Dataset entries
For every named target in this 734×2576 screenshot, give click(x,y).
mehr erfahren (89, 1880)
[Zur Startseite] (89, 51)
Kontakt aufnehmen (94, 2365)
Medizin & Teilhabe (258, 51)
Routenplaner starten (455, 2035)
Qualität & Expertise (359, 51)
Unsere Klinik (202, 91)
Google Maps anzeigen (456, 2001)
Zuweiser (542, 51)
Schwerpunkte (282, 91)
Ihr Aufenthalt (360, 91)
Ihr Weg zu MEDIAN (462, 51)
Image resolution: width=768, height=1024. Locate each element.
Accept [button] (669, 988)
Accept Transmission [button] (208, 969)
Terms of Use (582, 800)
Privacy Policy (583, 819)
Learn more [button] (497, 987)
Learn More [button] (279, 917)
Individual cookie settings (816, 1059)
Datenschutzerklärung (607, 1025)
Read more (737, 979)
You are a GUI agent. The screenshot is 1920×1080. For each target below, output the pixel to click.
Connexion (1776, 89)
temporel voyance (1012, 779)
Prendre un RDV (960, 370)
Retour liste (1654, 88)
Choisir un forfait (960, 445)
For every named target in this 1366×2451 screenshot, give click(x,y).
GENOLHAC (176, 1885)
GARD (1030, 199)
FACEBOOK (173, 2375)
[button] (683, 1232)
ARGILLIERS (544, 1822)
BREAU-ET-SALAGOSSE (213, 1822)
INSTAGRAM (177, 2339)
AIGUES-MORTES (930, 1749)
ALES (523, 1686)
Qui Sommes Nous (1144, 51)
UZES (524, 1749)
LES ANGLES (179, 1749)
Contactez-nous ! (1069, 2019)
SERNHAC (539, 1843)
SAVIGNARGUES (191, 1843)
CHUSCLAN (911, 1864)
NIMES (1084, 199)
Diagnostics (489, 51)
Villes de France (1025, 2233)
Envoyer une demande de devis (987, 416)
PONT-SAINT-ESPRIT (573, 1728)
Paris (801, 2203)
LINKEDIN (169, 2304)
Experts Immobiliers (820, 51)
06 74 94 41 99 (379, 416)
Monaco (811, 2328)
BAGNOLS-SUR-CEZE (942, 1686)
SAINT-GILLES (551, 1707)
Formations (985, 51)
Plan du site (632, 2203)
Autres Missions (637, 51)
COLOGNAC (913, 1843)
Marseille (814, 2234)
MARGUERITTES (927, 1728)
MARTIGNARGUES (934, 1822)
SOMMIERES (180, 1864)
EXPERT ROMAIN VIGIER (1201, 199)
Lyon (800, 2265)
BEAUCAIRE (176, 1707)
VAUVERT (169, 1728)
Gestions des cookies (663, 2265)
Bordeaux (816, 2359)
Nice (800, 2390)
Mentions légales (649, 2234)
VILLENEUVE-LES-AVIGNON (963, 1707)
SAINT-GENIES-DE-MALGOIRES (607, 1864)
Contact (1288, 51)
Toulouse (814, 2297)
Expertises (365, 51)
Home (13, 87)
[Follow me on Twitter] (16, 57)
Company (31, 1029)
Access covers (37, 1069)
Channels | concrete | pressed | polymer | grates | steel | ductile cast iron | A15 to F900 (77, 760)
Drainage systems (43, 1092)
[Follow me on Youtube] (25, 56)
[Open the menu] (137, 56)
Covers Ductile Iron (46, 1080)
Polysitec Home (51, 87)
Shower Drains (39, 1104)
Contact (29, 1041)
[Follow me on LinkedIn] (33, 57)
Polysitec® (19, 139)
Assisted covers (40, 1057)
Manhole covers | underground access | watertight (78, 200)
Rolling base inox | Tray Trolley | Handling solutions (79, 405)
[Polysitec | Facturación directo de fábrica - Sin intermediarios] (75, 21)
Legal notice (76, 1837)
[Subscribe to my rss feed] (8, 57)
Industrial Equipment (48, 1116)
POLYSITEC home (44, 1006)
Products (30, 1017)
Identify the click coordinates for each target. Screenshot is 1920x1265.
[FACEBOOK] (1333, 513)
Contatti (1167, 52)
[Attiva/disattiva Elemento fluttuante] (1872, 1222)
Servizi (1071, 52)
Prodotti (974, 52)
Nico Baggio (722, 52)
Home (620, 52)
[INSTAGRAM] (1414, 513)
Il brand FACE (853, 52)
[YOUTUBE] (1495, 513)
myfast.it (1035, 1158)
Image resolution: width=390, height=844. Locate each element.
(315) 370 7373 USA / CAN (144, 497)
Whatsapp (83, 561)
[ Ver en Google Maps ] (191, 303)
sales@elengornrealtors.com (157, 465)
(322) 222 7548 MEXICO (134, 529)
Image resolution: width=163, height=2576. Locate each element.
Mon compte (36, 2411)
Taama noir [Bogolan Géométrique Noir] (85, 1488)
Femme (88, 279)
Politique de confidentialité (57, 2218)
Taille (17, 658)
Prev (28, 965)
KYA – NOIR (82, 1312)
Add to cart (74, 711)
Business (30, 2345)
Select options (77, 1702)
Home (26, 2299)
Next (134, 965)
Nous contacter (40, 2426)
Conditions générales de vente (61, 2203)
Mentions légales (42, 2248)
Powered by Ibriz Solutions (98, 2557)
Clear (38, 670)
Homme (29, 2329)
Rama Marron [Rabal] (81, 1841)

◆ **TASK DETAILS**
Search the entries above for "SAINT". Show every line that has it.

◆ **WRITTEN RESPONSE**
PONT-SAINT-ESPRIT (573, 1728)
SAINT-GILLES (551, 1707)
SAINT-GENIES-DE-MALGOIRES (607, 1864)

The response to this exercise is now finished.